New York City flew into a panic recently over the minuscule problem of trans fats -- yet the much more significant dangers of an ice storm seem to leave us unfazed.
Perhaps the late Dr. Robert Atkins would appreciate the irony. He famously harangued Americans to avoid carbs as a (dubious) method of combating obesity -- but it was a tragic slip on an icy street that killed him four years ago.

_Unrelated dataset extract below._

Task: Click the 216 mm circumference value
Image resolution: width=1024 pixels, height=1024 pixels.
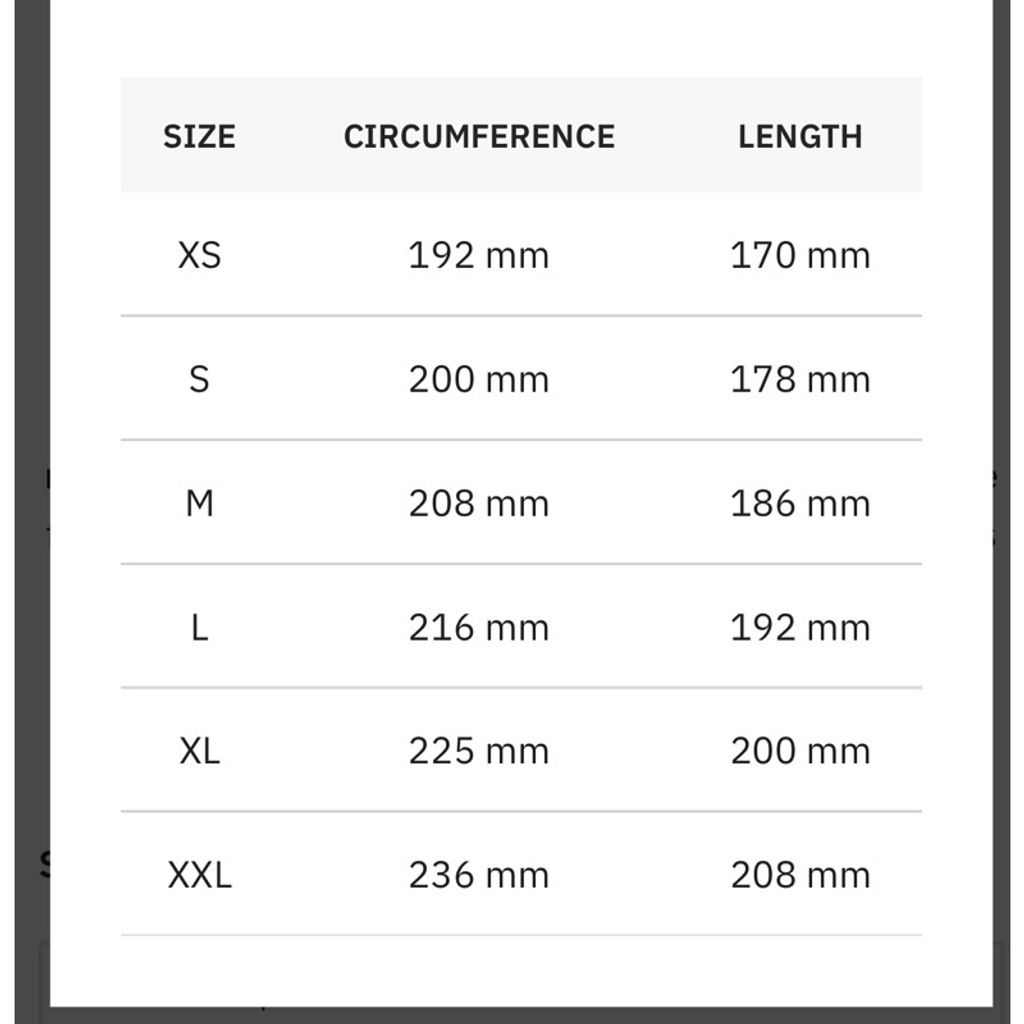Action: (x=479, y=627)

Last week's ice storm was also an imminent threat to the life and health of New Yorkers, as should have been readily apparent. When I woke up Wednesday last week, I heard Meredith Vieira mention on the Today show that she had taken an ugly fall and hit her head on ice while entering 30 Rockefeller Plaza. Apparently, two security guards went down with her. Yet City schools were not being closed, nor did I hear any dire warnings from the Mayor's office about the dangers of ice. It must be fine out there, I thought.

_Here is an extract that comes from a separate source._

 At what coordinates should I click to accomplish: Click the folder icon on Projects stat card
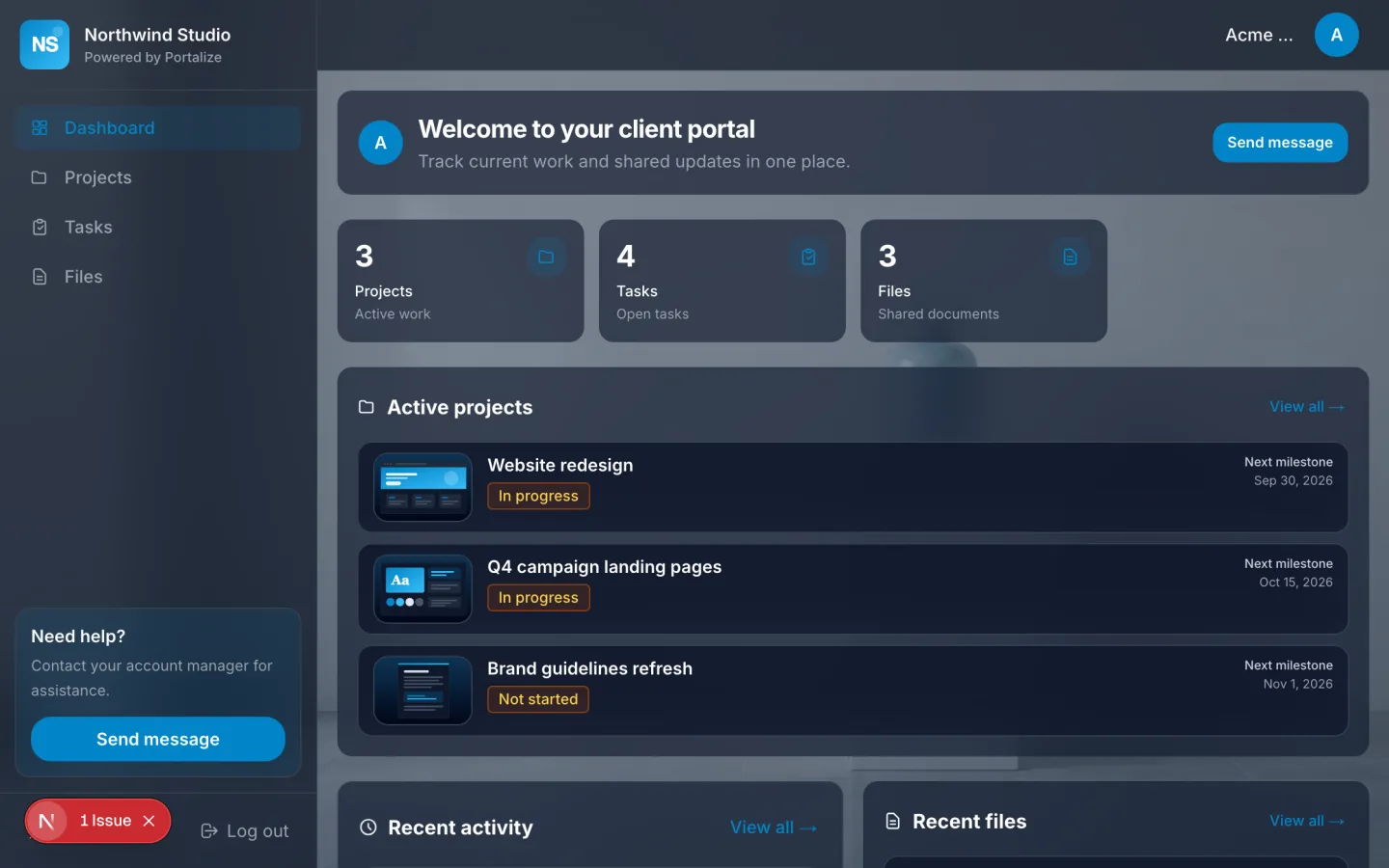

Several times on the walk to work, I nearly fell. My staff had similar stories of near-accidents but arrived at the office intact. My twenty-nine year-old daughter was not so lucky. On Wednesday, the cab she was riding in slid into another vehicle. The next day, she slipped on a City street, had the full weight of her body fall on her arm, and fractured her shoulder. She was in terrible pain for the next twenty-four hours and, as write this, just received X-rays and an MRI.
As I left the City yesterday heading for meetings in New Jersey, a large truck came up to the right of the car I was in (a car service with a driver) and cut in front of us. Seconds later, what was probably hundreds of pounds of ice shards fell from the truck's roof and pelted the windshield of our vehicle. The seriousness of the impact only became apparent when the driver lifted the visor: the epicenter of the ice assault was on the glass right in front of his seat, which was now broken.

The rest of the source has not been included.